Election Day is Tuesday and with it comes an end to the debate about Issue 2, a referendum to the vote on Senate Bill 5, but the implications of Election Day could reverberate through Ohio for a long time to come. There is no doubt Issue 2 is controversial. It is also a bit hard to understand why it would be relevant to a college student attending schools like Ohio State. We’ve all heard about the union-busting attempts with this bill and why it is an attack on workers. We’ve heard that it will save us money in a budget deficit. But somewhere lost in the debate is how this bill could affect our everyday lives as students and we need to be aware of it because it could have a big impact on us.

Issue 2 will end teacher tenure in Ohio, including here at OSU. For those that do not know, teacher tenure is essentially a lifetime contract with a school that cannot be terminated without just cause. A professor or teacher does not receive tenure status right away. Instead, they must work at a university or school for years, sometimes decades, and excel as an educator before they can achieve tenure status. Supporters of Issue 2 try to claim it is a permanent status for teachers and bad professors can just do whatever they want. That is a lie.

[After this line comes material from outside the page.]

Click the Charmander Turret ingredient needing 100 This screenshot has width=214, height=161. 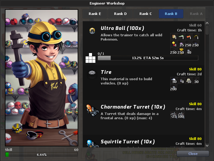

Teacher tenure is job security, especially for experts in their field, but they do have mechanisms to remove bad teachers. To remove a professor, a school must have just cause, which means the professor has to have deserved the removal. So why should we care if teachers lose tenure? Ever had a teacher who was fantastic, who inspired you, but was also older and more established than a young teacher right out of college? That teacher will require a higher paycheck and most likely will not be open to teaching multiple subjects, where the new teacher who is just looking for a job will do whatever they have to do for work. Removing teacher tenure means a university can fire the older, exceptional teacher and replace them with the less-experienced young teacher who is willing to be overworked for less pay.

Teacher tenure also protects the right of professors and teachers of performing independent research without fear of termination from their job. That research often makes these teachers experts in their fields of study, which in turn benefits us as students who will be in their classrooms. Removing teacher tenure removes the protection that teachers who perform research have from job termination.

Teacher tenure is not the only issue that will impact our lives should Issue 2 pass Tuesday. Here comes the part that does have to do with collective bargaining.

If Issue 2 passes, collective bargaining is essentially over and the right to strike for public employees becomes that much harder. So when a public union, say Columbus firefighters, want to negotiate a new contract with the government, they put forth a proposal. The government then puts forth a counter proposal. With collective bargaining, the government must negotiate with that union for money, safety, healthcare benefits. Should Issue 2 pass, collective bargaining dies and the government can tell our firefighters or police or nurses to take the counter proposal or leave it. Collective bargaining prevents Governor Kasich or any future governor or mayor from being able to slash operating budgets in half at will because they must negotiate with the unions. Collective bargaining prevents Governor Kasich or any future governor or mayor from lessening safety regulations or removing health benefits or paid vacations and sick time.

Issue 2 will end those protections, so if it passes, our police and firefighters and nurses can go to work with less pay, less benefits, and even faulty and cheaper equipment because collective bargaining will be gone and the government will be allowed to do whatever it wants. Just how long do you think it will be before Governor Kasich takes his big red pen and goes after the budgets of those protecting us every day should Issue 2 pass? And just how long do you think prospects for firefighting and police jobs will be interested in those jobs when they see an enemy in the statehouse?

For all the spin by the governor and the Republican legislators who tried to ram SB 5 down our throats about how this will save money, the reality is that is not their motivation. They hate collective bargaining because they hate how it gives power to unions to keep government honest in their dealings with the unions. Governor Kasich, like other Republican governors who were elected last year, is trying to break unions because they want to give the power to their friends in big business. They want to give power to the people that helped put them in power because at the end of the day, this is about politics and nothing more.

The largest block of support for Democratic candidates in terms of financial donations is labor unions. During last year’s midterm elections, Republicans received money through many corporate friends while the biggest friend to Democratic candidates were, you guessed it, labor unions. In SB 5, there is a provision that tries to prevent unions from being able to make political donations and the reason for that is because they donate by and large to Democratic candidates. Should Issue 2 pass on Tuesday the largest block of campaign donations to Democrats will be gone in Ohio and that is the true motivating factor for the people who wrote and support this law.

Senate Bill 5/ Issue 2 is not about saving the budget. If that was the case taxes would be raised on the wealthy and on all of us. If Kasich was concerned about our financial problems, he would bring regulations back that prevent corporations from greed. This isn’t about the budget … it’s about politics and making sure that Democrats do not have a chance in future elections.

Governor Kasich is waging partisan warfare on the party that will go after him when he runs for re-election and his doing so is putting our state in peril. Issue 2 is bad for students, it’s bad for teachers, and it’s bad for firefighters and police and nurses. The only people that Issue 2 is good for are the rich and their bought-and-paid-for politicians like Governor Kasich.